Pernyataan Para Ulama Tentang Adab dan Ilmu
Imam Malik rahimahullah pernah berkata:
تعلم األدب قبل أن تتعلم العلم
“Pelajarilah adab sebelum mempelajari suatu ilmu.”
وقال الإمام مالك، كانت أمي تعمّمني، وتقول لى، أذهب إلى ربيعة، فتعلم من أدبه قبل علمه
Beliau juga pernah berkata, “Dulu ibuku menyuruhku untuk duduk bermajelis dengan Rabi’ah Ibnu Abi ‘Abdirrahman -seorang fakih di kota Madinah di masanya- Ibuku berkata,
تعلم من أدبه قبل علم
“Pelajarilah adab darinya sebelum mengambil ilmunya.”
Abdullah bin al-Mubarak rahimahullah berkata,
تعلمنا الأدب ثلاثين عاما، وتعلمنا العلم عشرين
“Kami mempelajari masalah adab itu selama 30 tahun sedangkan kami mempelajari ilmu selama 20 tahun.”
Yusuf bin Al-Husain berkata:
بألدب تفهم العلم
“Dengan mempelajari adab, maka engkau jadi mudah memahami ilmu.”
Syaikh Shalih Al-Útsaimin berkata, “Dengan memperhatikan adab maka akan mudah meraih ilmu. Sedikit perhatian pada adab, maka ilmu akan sia-sia.”
Adab secara bahasa artinya menerapakan akhlak mulia. Dalam Fathul Bari, Ibnu Hajar menyebutkan:
وَالْأَدَبُ اسْتِعْمَالُ مَا يُحْمَدُ قَوْلًا وَفِعْلًا وَعَبَّرَ بَعْضُهُمْ عَنْهُ بِأَنَّهُ الْأَخْذُ بِمَكَارِمِ الْأَخْلَاقِ
“Adab artinya menerapkan segala yang dipuji oleh orang, baik berupa perkataan maupun perbuatan. Sebagian ulama juga mendefinsikan, adab adalah menerapkan akhlak-akhlak yang mulia.” (Fathul Bari, 10/400).

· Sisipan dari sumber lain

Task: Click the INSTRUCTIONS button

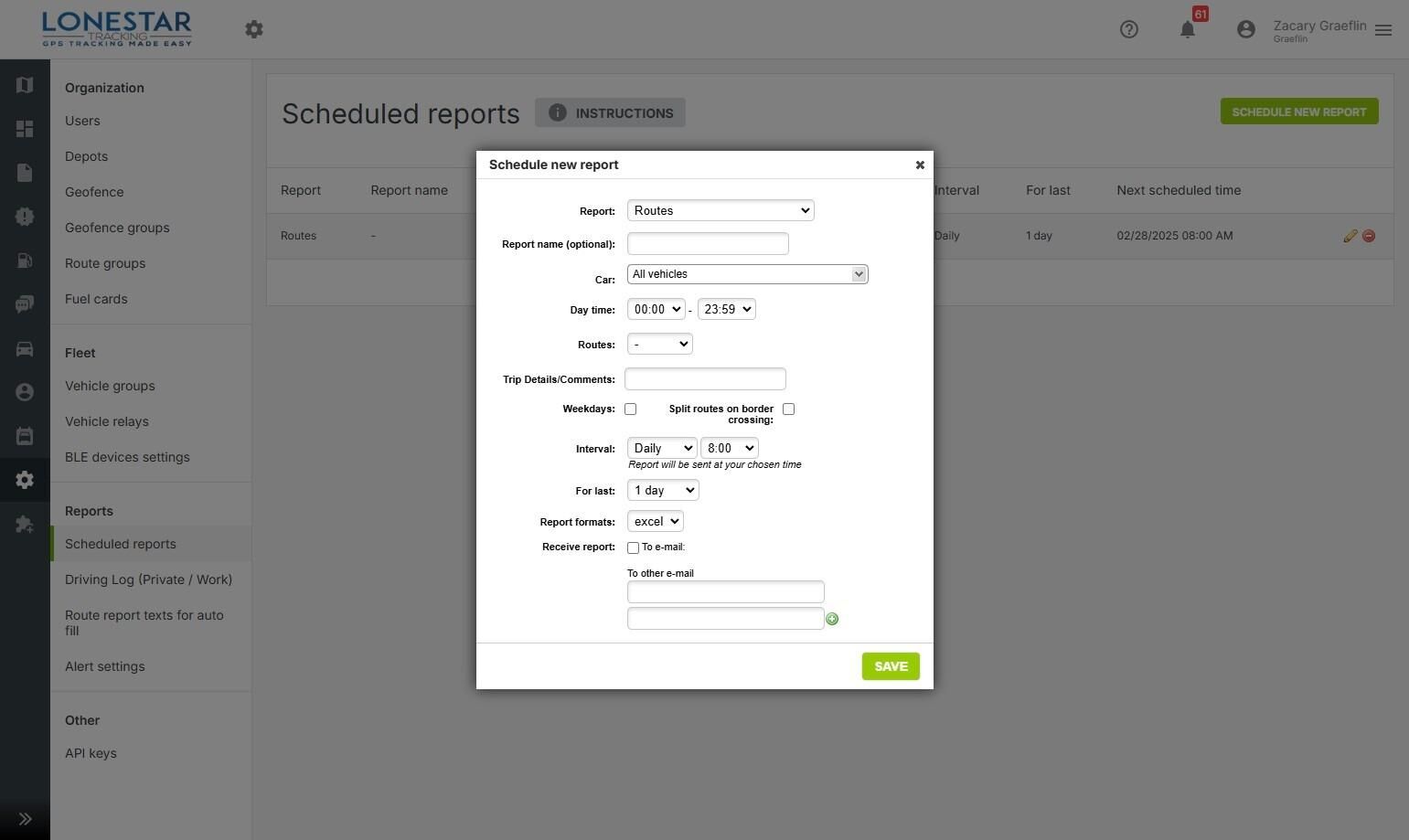Action: 611,112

Imam Syafi’i pernah ditanya seseorang tentang bagaimana besarnya keinginan dan kesungguhan beliau untuk belajar dan memahami adab. Beliau menjawab, “Ketika aku mendengarkan satu huruf saja tentang adab yang belum pernah aku dengar sebelumnya, maka aku rasakan seluruh anggota tubuhku menginginkan untuk mempunyai pendengaran sehingga mereka mendengarnya dan mendapatkan nikmatnya adab.” Lalu orang itu bertanya lagi, “Lalu bagaimana keinginanmu mempelajari adab itu?” Beliau –rahimahullah- menjawab, “Seperti seorang ibu yang sedang mencari anak satu-satunya yang hilang.” Lalu beliau berkata, “Ilmu bukanlah diukur dengan apa yang telah dihafal oleh seseorang, tetapi diukur dengan apa yang bermanfaat bagi dirinya.”

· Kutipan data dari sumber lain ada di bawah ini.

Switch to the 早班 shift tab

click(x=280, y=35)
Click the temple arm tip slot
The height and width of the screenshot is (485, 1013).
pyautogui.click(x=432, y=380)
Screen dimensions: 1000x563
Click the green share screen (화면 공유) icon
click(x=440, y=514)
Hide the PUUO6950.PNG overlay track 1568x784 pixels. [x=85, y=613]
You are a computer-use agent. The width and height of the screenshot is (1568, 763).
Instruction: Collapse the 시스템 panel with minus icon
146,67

Pernyataan Ibn Abd al-Barr terhadap hadits Jābir (H.R. Ibn Mājah no. 254, Ibn Hiban dalam Shahīhah no. 77, dan yang lainnya) menunjukkan tujuan dari menuntut ilmu dan pendidikan adab adalah untuk memperoleh kebaikan. Hal ini sesuai pula dengan pernyataan Adian Husaini (2012: 50) bahwa dunia pendidikan kita sudah sepatutnya menekankan proses ta’dib. Ia pun menyatakan, “Islam memandang kedudukan ilmu sangatlah penting, sebagai jalan mengenal Allah dan beribadah kepada-Nya. Ilmu juga satu-satunya jalan meraih adab.”
Adab dalam Islam
Adab dalam pandangan Islam bukanlah perkara remeh. Bahkan ia menjadi salah satu inti ajaran Islam. Demikian penting perkara ini, hingga para ulama salaf sampai menyusun kitab khusus yang membahas tentang adab.

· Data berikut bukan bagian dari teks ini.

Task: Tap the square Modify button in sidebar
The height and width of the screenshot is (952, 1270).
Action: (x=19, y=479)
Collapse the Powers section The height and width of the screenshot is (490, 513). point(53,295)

Dalam Islam, masalah adab sebagai bagian dari ahlak Islam, mendapat perhatian serius yang tidak didapatkan pada tatanan manapun. Hal ini dikarenakan syariat Islam adalah kumpulan dari aqidah, ibadah, akhlak, dan muamalah. Ini semua tidak bisa dipisah-pisahkan. Manakala seseorang mengesampingkan salah satu dari perkara tersebut, misalnya akhlak, maka akan terjadi ketimpangan dalam perkara dunia dan akhiratnya.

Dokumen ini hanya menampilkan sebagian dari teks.